**What the exercise asks:**
Show all lines of the listing that contain the word "will".

────────

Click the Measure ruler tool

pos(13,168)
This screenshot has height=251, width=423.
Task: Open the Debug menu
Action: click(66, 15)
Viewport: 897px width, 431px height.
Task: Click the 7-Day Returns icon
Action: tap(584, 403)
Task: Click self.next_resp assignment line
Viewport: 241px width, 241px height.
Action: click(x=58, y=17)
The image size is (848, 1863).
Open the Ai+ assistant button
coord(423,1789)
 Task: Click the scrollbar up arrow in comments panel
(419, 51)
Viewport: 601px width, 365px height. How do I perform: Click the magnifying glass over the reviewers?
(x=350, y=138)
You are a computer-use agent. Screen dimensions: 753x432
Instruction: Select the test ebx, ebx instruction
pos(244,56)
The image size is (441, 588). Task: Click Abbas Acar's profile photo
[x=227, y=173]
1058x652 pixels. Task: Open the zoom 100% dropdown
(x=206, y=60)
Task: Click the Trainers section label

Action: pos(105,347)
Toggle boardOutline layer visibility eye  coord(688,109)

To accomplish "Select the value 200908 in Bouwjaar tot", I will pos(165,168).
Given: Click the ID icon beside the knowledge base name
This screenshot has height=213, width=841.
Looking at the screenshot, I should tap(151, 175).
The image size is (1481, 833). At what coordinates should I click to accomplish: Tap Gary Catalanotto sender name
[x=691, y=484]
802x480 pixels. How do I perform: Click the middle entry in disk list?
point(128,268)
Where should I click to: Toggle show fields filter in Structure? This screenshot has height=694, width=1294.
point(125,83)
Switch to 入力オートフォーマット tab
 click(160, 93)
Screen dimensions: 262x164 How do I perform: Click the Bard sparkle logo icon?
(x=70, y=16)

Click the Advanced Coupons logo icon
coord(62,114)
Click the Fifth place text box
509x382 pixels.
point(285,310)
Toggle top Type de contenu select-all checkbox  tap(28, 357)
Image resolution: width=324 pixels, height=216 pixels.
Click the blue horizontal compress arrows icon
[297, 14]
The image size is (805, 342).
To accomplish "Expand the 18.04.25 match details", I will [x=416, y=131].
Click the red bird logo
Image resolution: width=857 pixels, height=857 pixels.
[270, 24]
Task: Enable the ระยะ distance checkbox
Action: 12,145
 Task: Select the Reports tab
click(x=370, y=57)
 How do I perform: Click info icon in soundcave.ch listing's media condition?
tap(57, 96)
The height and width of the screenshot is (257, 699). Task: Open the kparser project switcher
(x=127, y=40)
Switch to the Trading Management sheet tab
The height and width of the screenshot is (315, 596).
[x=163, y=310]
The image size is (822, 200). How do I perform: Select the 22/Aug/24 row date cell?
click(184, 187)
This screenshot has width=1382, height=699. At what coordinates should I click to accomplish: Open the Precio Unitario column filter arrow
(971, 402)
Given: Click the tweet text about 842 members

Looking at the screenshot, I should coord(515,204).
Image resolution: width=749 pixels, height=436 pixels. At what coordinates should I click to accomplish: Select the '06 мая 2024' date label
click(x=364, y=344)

────────

**Written solution:**
To accomplish "Select the value 200908 in Bouwjaar tot", I will pos(165,168).
To accomplish "Expand the 18.04.25 match details", I will [x=416, y=131].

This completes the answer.